Finance Minister Nirmala Sitharaman’s latest move to cut basic corporate tax to 22% from 30% for domestic companies that currently don’t avail any tax exemptions received a celebratory response from India Inc.
In the hope of boosting fresh investments in manufacturing amidst other sectors, the finance minister’s slashing of corporate income tax to 15% (from 25%) remains applicable for domestic companies to be incorporated on or after October 1, 2019, and those likely to commence their production on or before March 31, 2023.
While these steps may cyclically address a waning private investment sentiment, one significant opportunity cost surfacing from this is likely to affect the government’s fiscal deficit mark, and at the same time affect the tax-GDP ratio.
On closer observation, if we look at tax collective data over the last three years, the average income tax collected last year saw a declining trend even though the overall tax base has continued to widen from the imposition of ‘formalisation’ in business and tax regime.
Last October of 2018, e-filing of tax returns increased up to 70% while the average income tax paid by individuals actually came down by 32% (to Rs 27,083). In two years before that - in FY 2018 and 2017 - the e-return filing growth (year-on-year) went up by 24% and 29% respectively, and average income tax paid were Rs 44,000 and Rs 40,200, respectively.
One reason for this could be that the government - in its effort to get more people under the taxable base - is gradually increasing some individual (and corporate) tax exemptions which allow more people to report their incomes (and file e-returns) but subsequently end up paying average tax annually. This inversely affects the fiscal base, in terms of tax revenue, for the government.

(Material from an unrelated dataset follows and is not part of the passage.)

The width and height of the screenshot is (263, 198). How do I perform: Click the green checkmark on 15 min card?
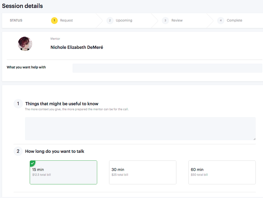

With shrinking collections from tax revenues, and the corporate tax cuts announced now, the government may end up most likely making strategic cuts to its welfare-expenditure plans (or worse, delay disbursements to ministries) over coming months, in order to keep its fiscal deficit mark low.
This should make one wonder: to what extent will such drastic fiscal measures that the government is currently undertaking, actually address the ‘structural’ inequities driving the economic slowdown?
It isn’t as if wealth creation has disappeared in the country. In its 2018 Global Wealth Report, Credit Suisse reported how the richest 10% Indians own three-fourths of the nation’s wealth where the richest 1% own 51.5% of wealth, while bottom 60% owns less than 5%.
It is remarkable how in a democracy, the richest 1% have been able to consistently maintain their share of wealth year-on-year, while the majority remains meekly destitute.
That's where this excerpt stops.